Un mécanisme de vérification RDC-Rwanda mis en place en R.D. du Congo

8 juillet 2004

Les coulisses du troisième Sommet de l'Union africaine ont décidément été fertiles en décisions concernant les principaux pays africains en crise. La Mission de l'ONU en République Démocratique du Congo annonce qu'elle a déjà commencé à étudier les termes de référence du Mécanisme de vérification sur les sujets litigieux entre la RDC et le Rwanda, décidé à Addis-Abeba.

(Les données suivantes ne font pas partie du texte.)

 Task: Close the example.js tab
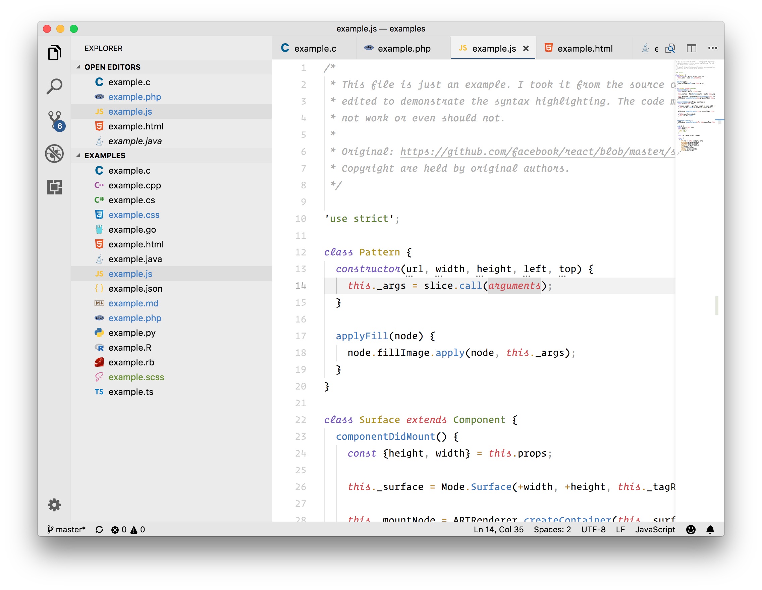point(526,48)
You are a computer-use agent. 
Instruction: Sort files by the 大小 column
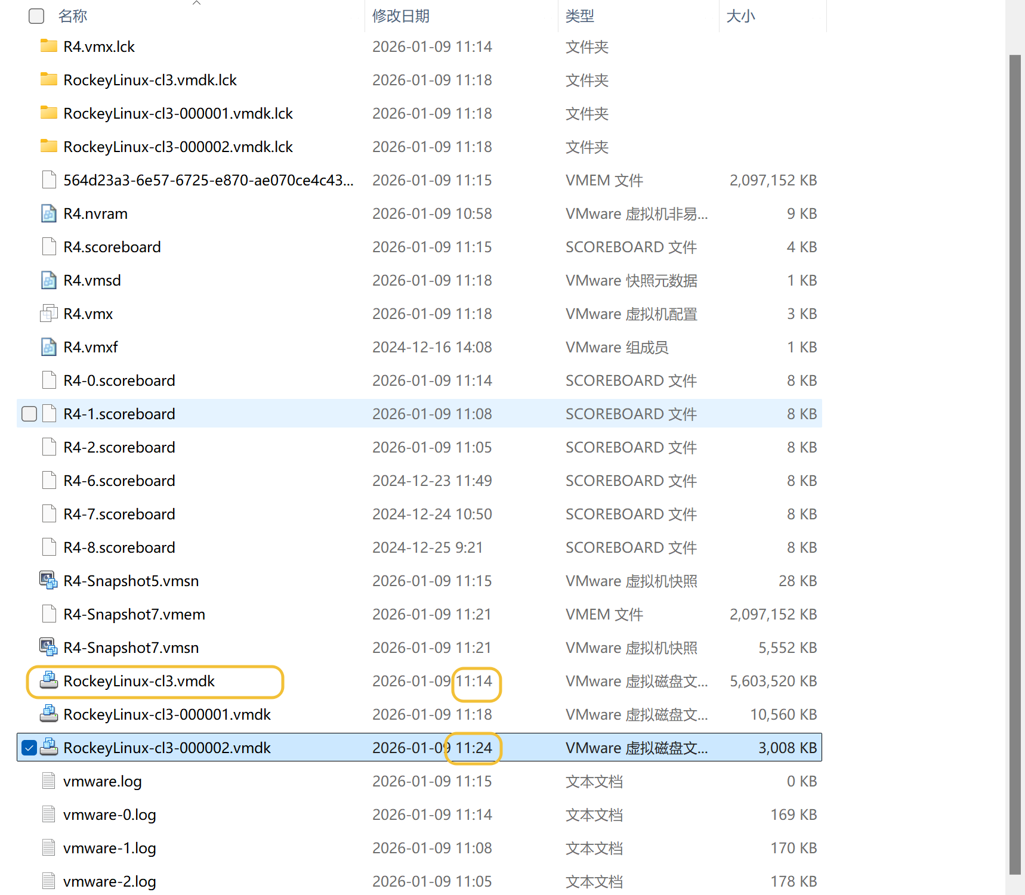click(x=740, y=16)

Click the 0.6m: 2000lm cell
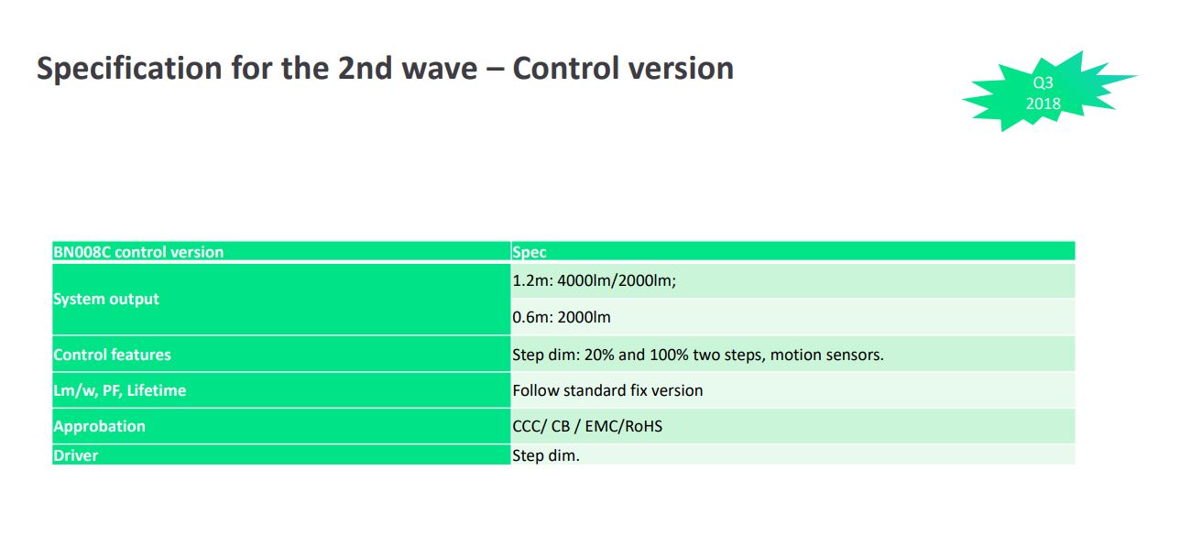(x=792, y=318)
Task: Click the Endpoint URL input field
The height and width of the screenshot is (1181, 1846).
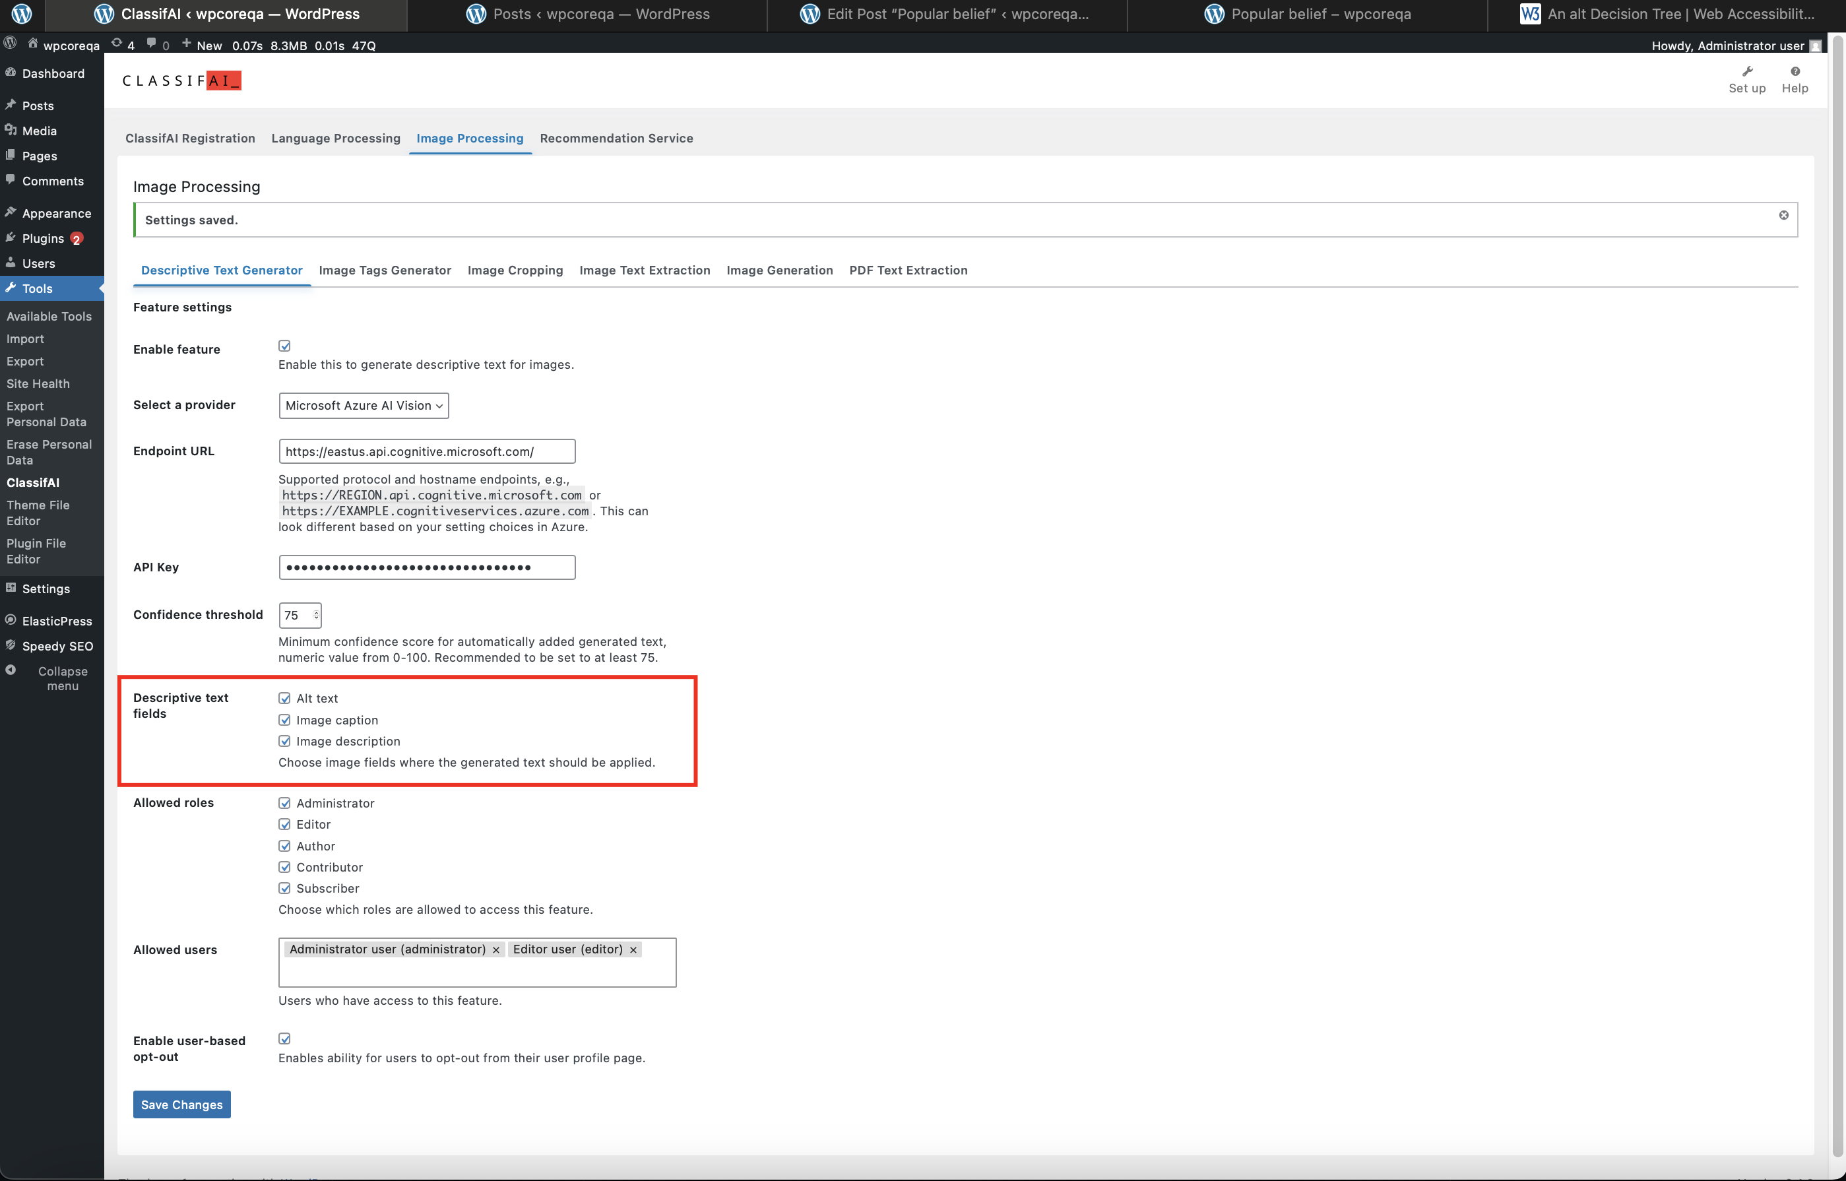Action: pos(426,451)
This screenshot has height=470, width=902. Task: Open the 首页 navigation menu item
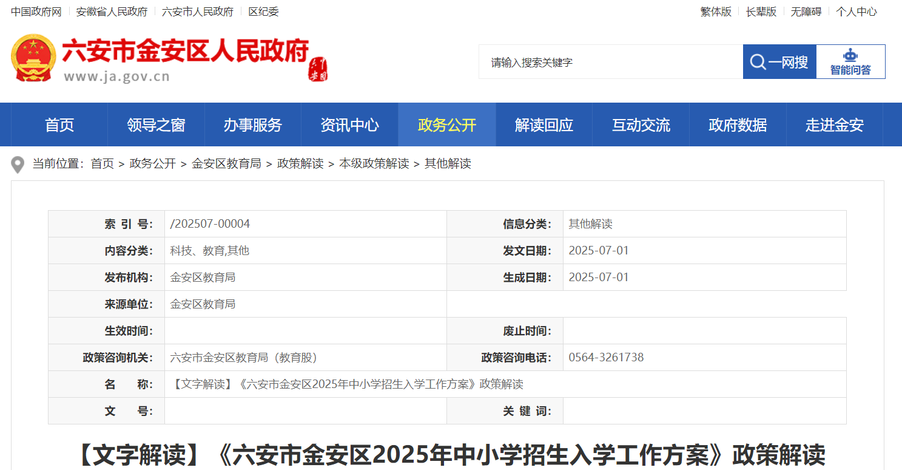[59, 125]
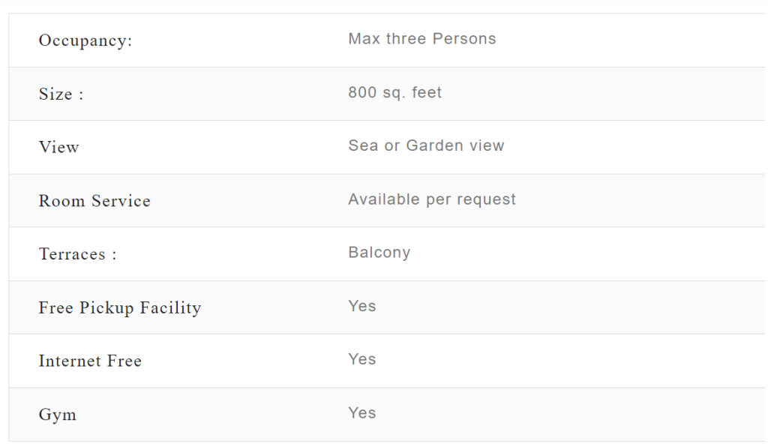Select the "800 sq. feet" text
Image resolution: width=768 pixels, height=447 pixels.
point(395,92)
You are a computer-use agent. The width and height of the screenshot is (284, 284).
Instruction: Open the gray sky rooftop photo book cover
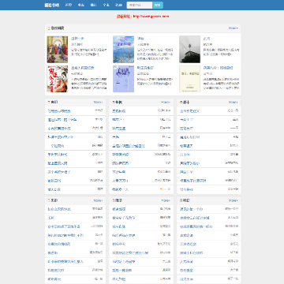click(x=189, y=50)
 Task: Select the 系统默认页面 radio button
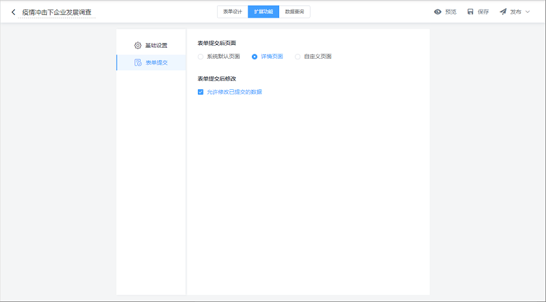(201, 57)
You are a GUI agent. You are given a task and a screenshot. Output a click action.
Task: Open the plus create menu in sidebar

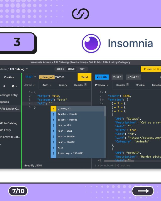click(14, 86)
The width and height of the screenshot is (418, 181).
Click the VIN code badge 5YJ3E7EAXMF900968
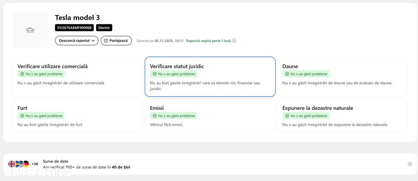tap(74, 28)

S'exprimant au cours du point de presse hebdomadaire de la Mission des Nations Unies en RDC, la MONUC, qui a eu lieu hier, sa responsable de l'information publique, Patricia Tomé a rappelé que lors d'un mini sommet sur la crise en République Démocratique du Congo (RDC) (carte), en marge du troisième sommet de l'Union Africaine à Addis-Abeba en Ethiopie, il a été décidé de la mise en place d'un Mécanisme de vérification sur les sujets litigieux et des réunions régionales régulières pour tenter d'apaiser les tensions actuelles entre la RDC et le Rwanda, indique un communiqué de la MONUC.

Mme Tome a indiqué qu'à l'issue de cette rencontre, le Secrétaire Général adjoint de l'ONU, chargé des opérations de maintien de la paix, M. Jean-Marie Guéhenno, a déclaré à la presse ''qu'il a été entendu que les Nations Unies, en liaison avec l'Union africaine, proposeraient un mécanisme de vérification''.

M. Guéhenno a précisé que ''les vérifications doivent porter à la fois sur la possibilité de présence des troupes étrangères en RDC, notamment la question qui est régulièrement posée par les autorités congolaises sur la présence des troupes rwandaises. Parallèlement, elles doivent également porter sur des allégations de soutien aux ex-Far (anciennes Forces armées rwandaises) et Interahamwe''.

Le Représentant spécial du Secrétaire Général en RDC, William Lacy Swing, qui a participé à ce sommet aux côtés du Secrétaire Général Kofi Annan et de M. Guéhenno, revenu à Kinshasa mardi, a convoqué dès hier matin mercredi, une réunion au sein de la MONUC afin d'étudier le mandat de ce mécanisme de vérification, a déclaré Mme Tome, notant que les participants à la réunion d'Addis-Abeba ont souligné l'urgence de la mise en place d'un tel mécanisme.

La responsable de l'Information publique de la MONUC a signalé que de nouveaux affrontements s'étaient produits en Ituri, entre les Forces armées populaires du Congo (FAPC) et le Front des nationalistes intégrationnistes (FNI). Ces affrontements qui ont eu lieu dans les villages d'Avu, Rona, Ngote et Ndrele, ont provoqué des déplacements de civils depuis une semaine, a-t-elle indiqué. Elle a cependant affirmé que mardi, le calme était restauré, après qu'un cessez-le-feu a été conclu lundi soir entre les deux groupes armés, sous l'égide de la MONUC.

Malgré ces nouveaux affrontements, le retour des déplacés de l'Ituri dans leurs communautés d'origine se poursuit, a déclaré Patricia Tomé qui a indiqué que fin juin, 200 personnes avaient quitté le camp de déplacés de Bunia, qui abrite 14.000 personnes, et que 400 autres avaient fait de même début juillet.

''Nous constatons donc depuis plusieurs semaines un mouvement progressif de retour qui se confirme et devrait continuer notamment dans la ville de Bunia et sur l'axe Kasenyi'', a affirmé Mme Tome.

Elle a par ailleurs indiqué que la MONUC avait annoncé son intention de lancer un train humanitaire sur l'axe Kisangani-Ubundu, long de 125 kilomètres, qui aura pour fonction de livrer 25 tonnes de matériel se trouvant actuellement à Lubumbashi. Elle a souligné qu'il s'agit, ''après l'opération du train de la paix à Kindu, de travailler à moyen terme, non pas pour ouvrir des voies ferrées, mais pour relancer des trains humanitaires''.